▶ [SUPPLIED PASSAGE]
☆ ☆ ☆ ☆ ☆

Yet for all their ubiquity, transformers remain as hard to understand as ever.

It has taken me multiple readings through the Google research paper that first introduced transformers, along with just so many blog posts, to really understand how a transformer works.

So, I thought of putting the whole idea down in as simple words as possible, and with some very basic Math and some puns, as I am a proponent of having some fun while learning. I will try to keep both the jargon and the technicality to a minimum, yet it is such a topic that I could only do so much. And my goal is to make the reader understand even the most gory details of Transformer by the end of this post.

Also, this is officially my longest post, both in terms of time taken to write it as well as the length of the post. Hence, I will advise you to Grab A Coffee. ☕️

Before we dive in, here’s the path we’ll walk together: we’ll start with the big picture of what a transformer even does, then crack open the encoder stack (attention, feed-forward, positional encodings, and those mysterious “Add & Norm” boxes). From there, we’ll move to the decoder stack and the masking trick that makes it tick, bolt on an output head to actually get our German words, and finish with how the whole thing is trained and how it makes predictions at test time. Long road, but I promise the view is worth it. Onwards.

Q: So, why should I even understand Transformer?

In the past, the LSTM and GRU architecture(as explained here in my past post on NLP), along with the attention mechanism, used to be the State of the Art Approach for Language modeling problems (put very simply, predict the next word) and Translation systems. But the main problem with these architectures is that they are recurrent in nature, and the runtime increases as the sequence length increases. That is, these architectures take a sentence and process each word in a sequential way, and hence, with the increase in sentence length, the whole runtime increases.

Transformer, a model architecture first explained in the paper Attention is all you need, lets go of this recurrence and instead relies entirely on an attention mechanism to draw global dependencies between input and output. And that makes it FAST.

☆ ☆ ☆ ☆ ☆

▶ [DATA TO PROCESS]
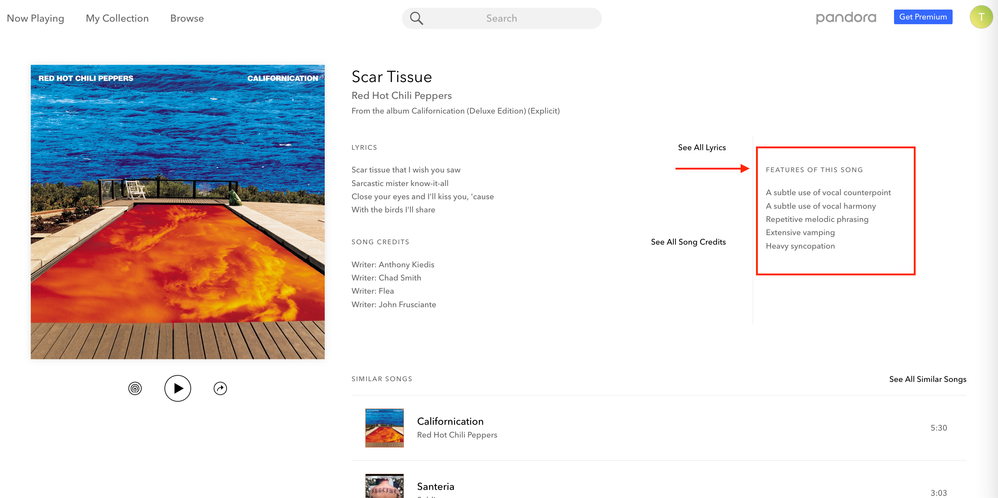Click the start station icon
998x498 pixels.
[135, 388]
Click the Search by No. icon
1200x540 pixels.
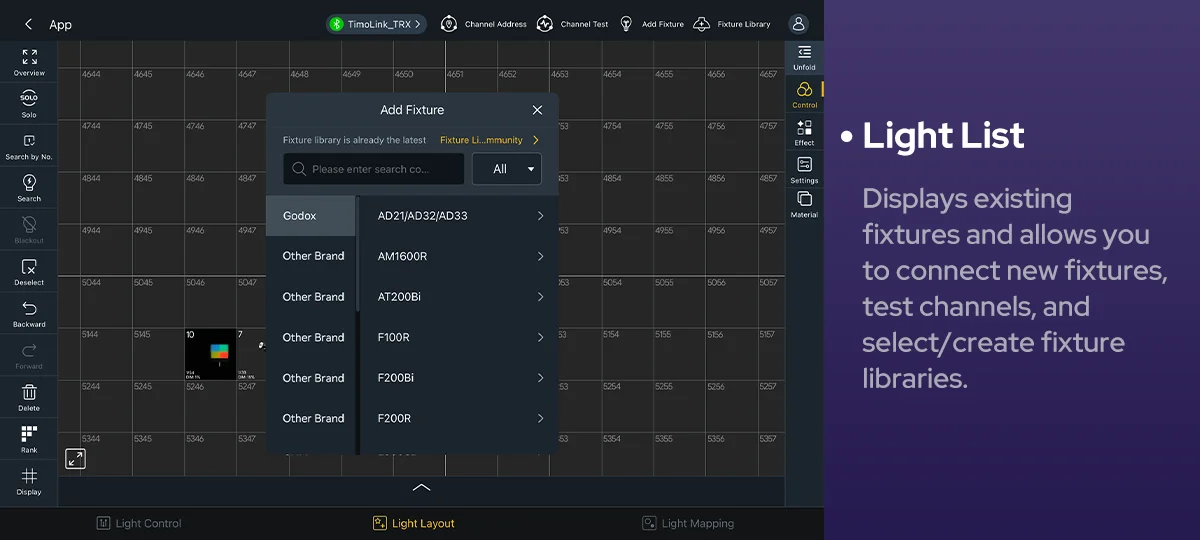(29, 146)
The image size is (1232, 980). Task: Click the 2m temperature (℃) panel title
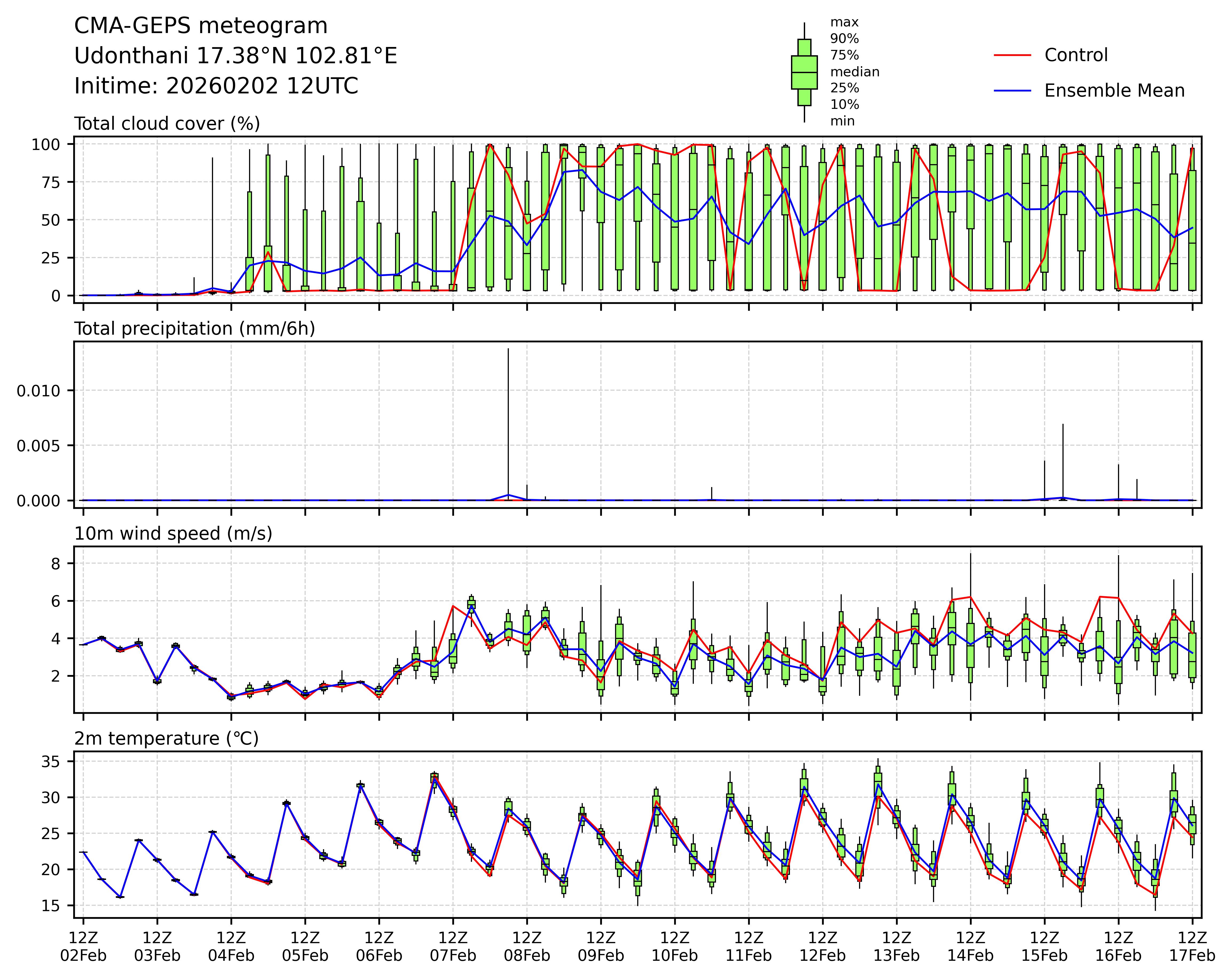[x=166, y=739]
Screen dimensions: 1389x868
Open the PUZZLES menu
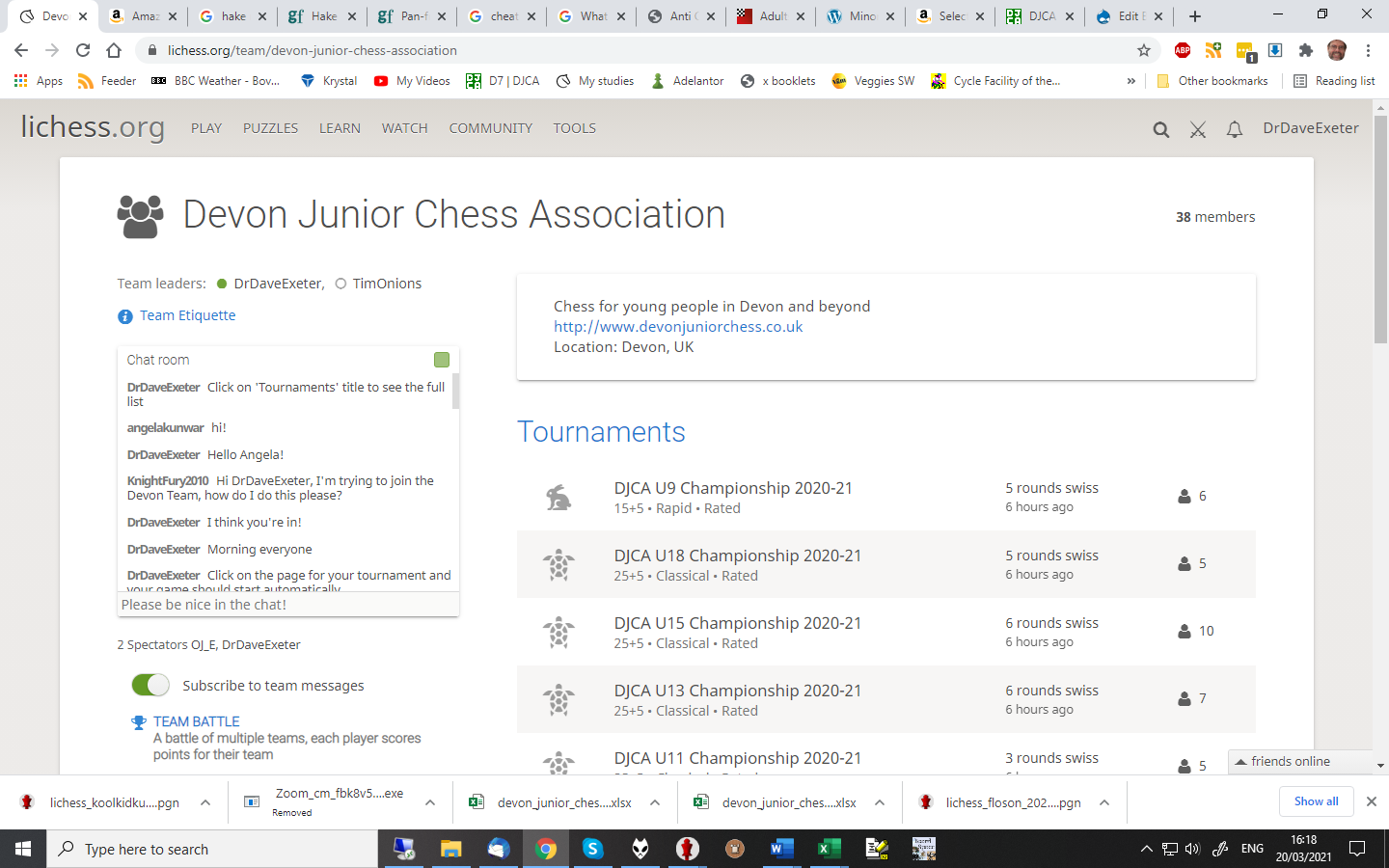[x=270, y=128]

☆ ☆ ☆ ☆ ☆

▶ [REQUIRED WORK]
a) From the transformers passage, translate into Spanish: "Yet for all their ubiquity, transformers remain as hard to understand as ever."
b) Quote all of the records above word for word, leaving out the pictures.

▶ [RESPONSES BY TASK]
a) Sin embargo, pese a su ubicuidad, los transformers siguen siendo tan difíciles de entender como siempre.

b)
Click the start station icon
998x498 pixels.
[135, 388]
Click the Search by No. icon
1200x540 pixels.
(29, 146)
The image size is (1232, 980). Task: Click the 2m temperature (℃) panel title
[x=166, y=739]
Screen dimensions: 1389x868
Open the PUZZLES menu
[x=270, y=128]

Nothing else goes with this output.